Quando se percebe que nunca se vai ser bombeiro ou cirurgião; quando se vê outro Homem a chegar primeiro à Lua ou a escrever o livro que se tinha a esperança de escrever; vive-se uma espécie de morte. É claro que o bom senso e o espírito de sobrevivência nos recomendam que não nos arrependamos de nada e que não pensemos "nessas coisas". O melhor é pensar que as nossas escolhas ao longo da vida "valeram a pena" porque nos trouxeram ao ponto onde agora estamos. Se não tivéssemos abandonado o sítio X nunca teríamos tido o prazer de viver no sítio Y onde presentemente apascentamos; se não tivéssemos deixado a pessoa Z nunca teríamos tido o prazer de conhecer a pessoa A. Etcetera. Este deve ser o pensamento mais estúpido e comodista da história da existência humana. Equivale a dizer "tudo acaba por acabar bem, faça o que se fizer" A verdade é que a nossa vida é uma mixórdia de acasos e de erros, à mistura com uma dose de decisões inteligentes, em que esbracejamos como formigas caídas na massa de pão-de-ló.

Tanto o nosso passado como o nosso futuro são tão contingentes, isto é, dependem tanto de pequenas coisas, incidentes que dominámos ou não de uma ou de outra forma, que são praticante insignificantes, perdidos no meio da maré de variantes.

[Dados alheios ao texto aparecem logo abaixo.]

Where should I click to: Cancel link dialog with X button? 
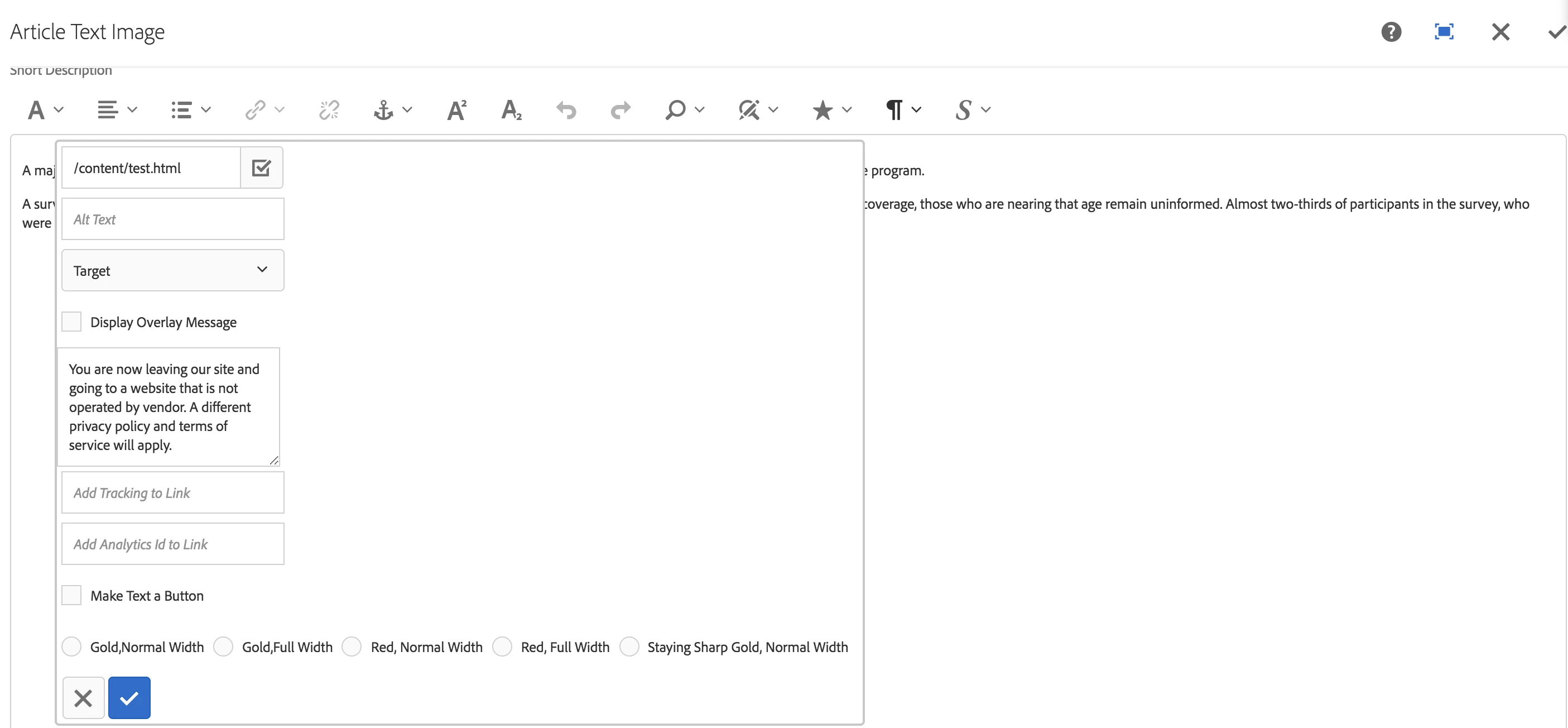pyautogui.click(x=83, y=697)
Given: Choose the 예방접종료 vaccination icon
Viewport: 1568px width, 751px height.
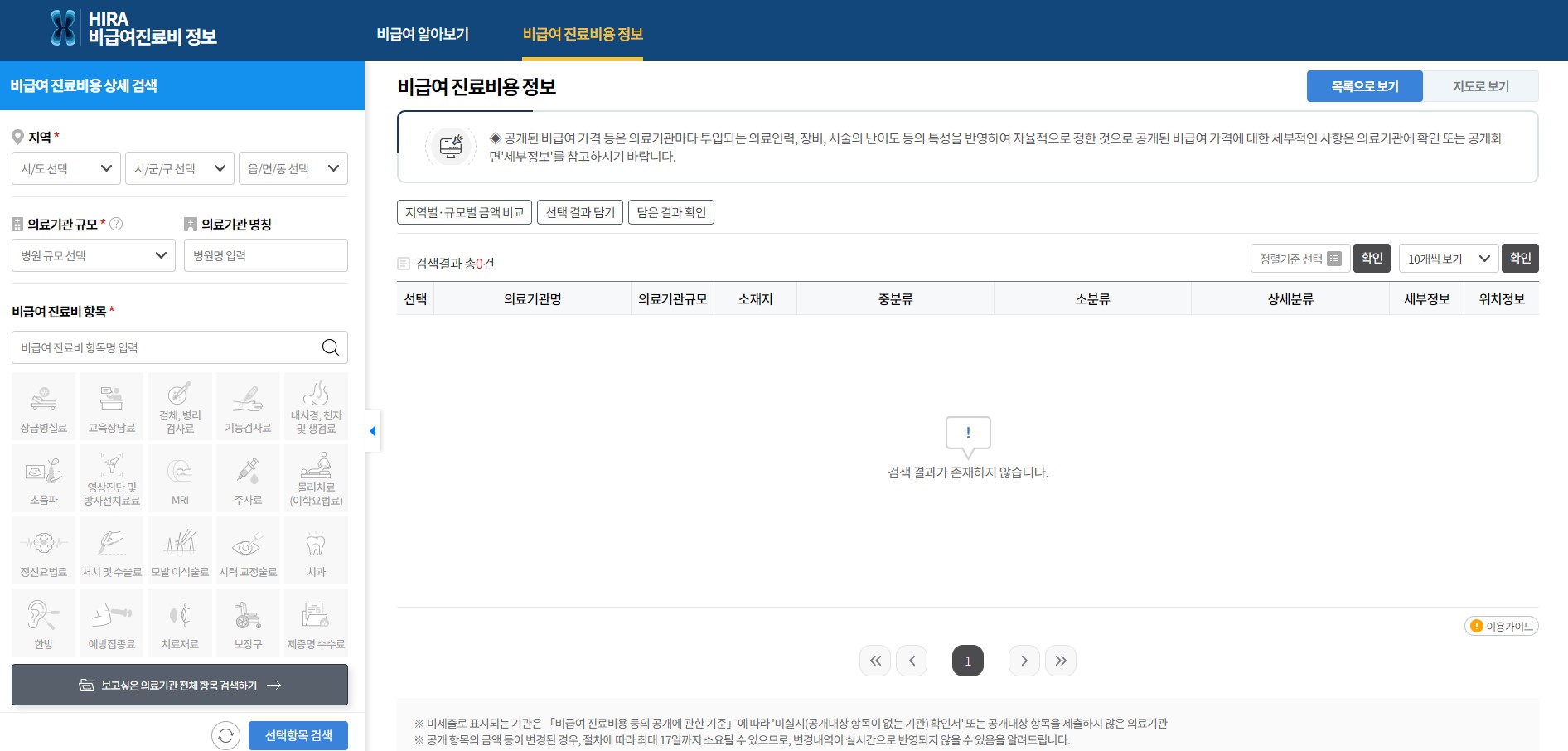Looking at the screenshot, I should pyautogui.click(x=111, y=622).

A mania dos portugueses, de falar em destino e em fado, irrita-me imenso. Traduz uma rendição, um acto de premeditada estupidez, que é dizer: "no fundo, no fundo, tanto faz, porque não há nada a fazer". Mas um destino tanto pode ser Porto/Campanhã como Leiria ou Tunes ou Figueiró dos Vinhos, conforme o comboio que se apanhar. Escolher um caminho e um destino é pôr de parte mais de mil outros. Em cada decisão esconde-se a tristeza e a raiva de mil rejeições. É por isso que compreendo as pessoas que preferem andar à deriva, que deixam que sejam os outros a decidir por elas, que abdicam de escolher. Podem ao menos sentir-se livres de responsabilidade. Mas vem dar ao mesmo. Se não formos estúpidos, seremos sempre acompanhados pelo que poderia ter sido, por quem poderíamos ter ao nosso lado, por quem poderíamos ser. Só com uma arrogância extrema se poderia pensar que estas vidas são todas piores que a presente.

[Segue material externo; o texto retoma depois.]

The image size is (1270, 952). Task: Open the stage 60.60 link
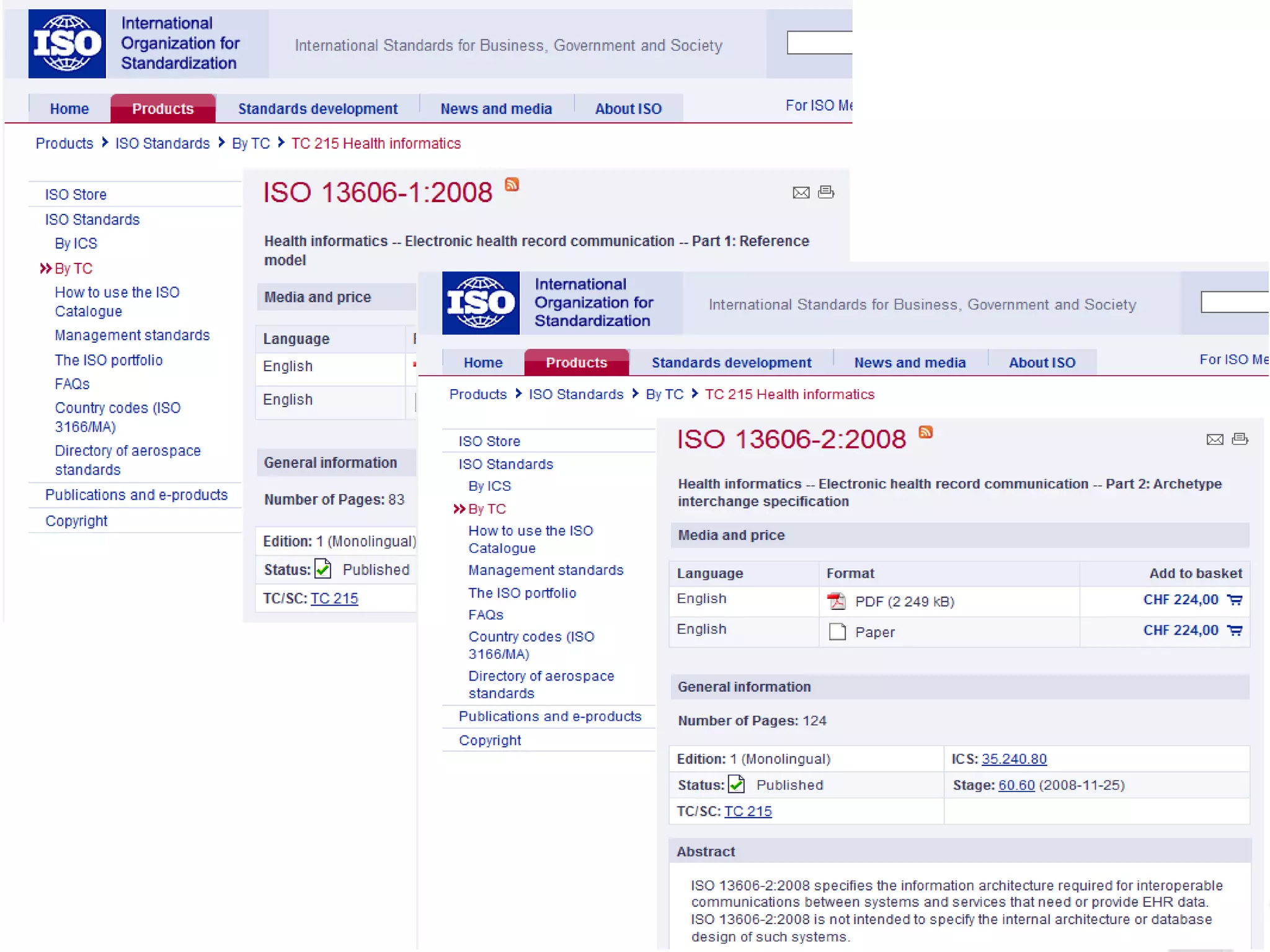click(x=1016, y=785)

Por mim, sinto-me como os outros, preso a uma vida que me cabe mas que não me pertence. Tenho saudades de tudo o que não chegou a acontecer. Quando adormeço, sonho com dias que não passei, mas podia ter passado. Não me queixo de nada, mas só de pensar no que perdi, por minha culpa ou culpa de outros, automaticamente entristeço e apetece-me um bocadinho menos continuar a viver.

Ao lado da minha vida, há dez vidas que não vivi. Em cada momento, passo de uma para a outra com a angústia de não poder vivê-las todas ao mesmo tempo. A causa desta tristeza é o coração humano, que é maior que o corpo onde bate, e que nada compreende. Bem posso gritar, até ter a cara azul, que não se pode ter tudo, que não se pode ser senão uma só pessoa ao mesmo tempo. Mas o coração não aceita. Está soterrado pelas avalanches dos passados que não teve e dos futuros que não irá ter. Bem podemos ter saudades dos tempos que já vivemos e esperanças naqueles que ainda nos restam viver, mas ninguém nos tira, ninguém nos dá, aquilo que, só pelo facto de vivermos uma só vida, estamos eternamente a perder.